Oddany do użytku wiosną 2017 roku gmach Muzeum II Wojny Światowej można opisywać na kilka sposobów. Warto tę ekspresyjną bryłę analizować jako ujęcie tragedii wojennej w trójwymiarową formę. Można także ją oceniać w kontekście inżynieryjnym, choćby dlatego, że potężna struktura została tu zagłębiona w terenie podmokłym. Budowa muzeum zapoczątkowała również zmiany w zaniedbanej dotychczas części miasta, stając się przyczynkiem do jej rewitalizacji.

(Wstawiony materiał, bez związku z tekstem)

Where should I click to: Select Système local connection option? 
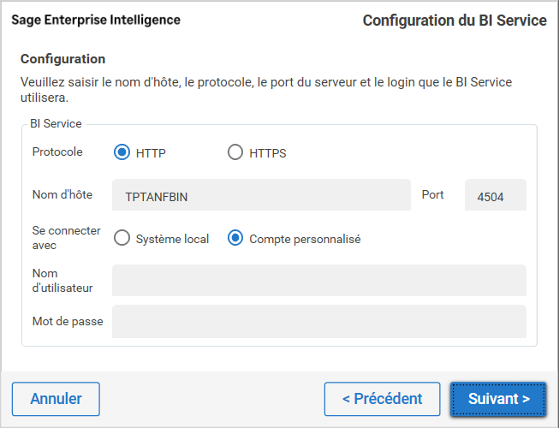pos(122,239)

Gdański gmach należy do ostatnich wielkich kulturalnych inwestycji publicznych – zamyka peleton kilkudziesięciu efektownych realizacji, które powstały po wejściu Polski do Unii Europejskiej i diametralnie odmieniły krajobraz zarówno kulturalny, jak i architektoniczny.
Opakowanie wystawy
Konkurs architektoniczny na projekt siedziby Muzeum II Wojny Światowej, rozstrzygnięty w 2010 roku, odbył się już po wybraniu wizji wystawy głównej. Trzeba przyznać, że to dość nietypowa w polskich warunkach kolejność – zwykle najpierw rysowany jest gmach, który dopiero później kolejni projektanci „wypełniają” ekspozycją. Tak było również w przypadku Muzeum Historii Żydów Polskich Polin (zespół pod kierunkiem Rainera Mahlamäkiego w 2005 roku wygrał konkurs na budynek, ekipa Mirosława Nizio wystawę główną projektowała w latach 2011-14) czy Muzeum Śląskiego w Katowicach (projekt architektoniczny pracowni Riegler Riewe Architekten pochodzi z 2007 roku, konkurs na scenariusz wystawy głównej odbył się pięć lat później, gdy budowa gmachu była już zaawansowana). Jak wspominał w wywiadzie Bazyli Domsta, jeden z projektantów gdańskiego muzeum, zadaniem zespołu było opracowanie „opakowania” znanej już koncepcji wystawy głównej. Istniejący projekt ekspozycji został wpisany do warunków konkursu na budynek, podobnie jak możliwość wypełnienia dużej części przeznaczonej pod zabudowę działki (muzeum otrzymało do dyspozycji opleciony Motławą i Radunią teren o powierzchni 1,7 ha). To ważna informacja, ponieważ od początku było wiadomo, że muzeum musi mieć pokaźne rozmiary: sama wystawa główna miała zająć powierzchnię aż 5 tys. m2. Wydaje się, że to właśnie opracowanie ciekawej i nieprzytłaczającej bryły jednej z większych współczesnych ekspozycji muzealnych w Europie było tu kluczowym wyzwaniem.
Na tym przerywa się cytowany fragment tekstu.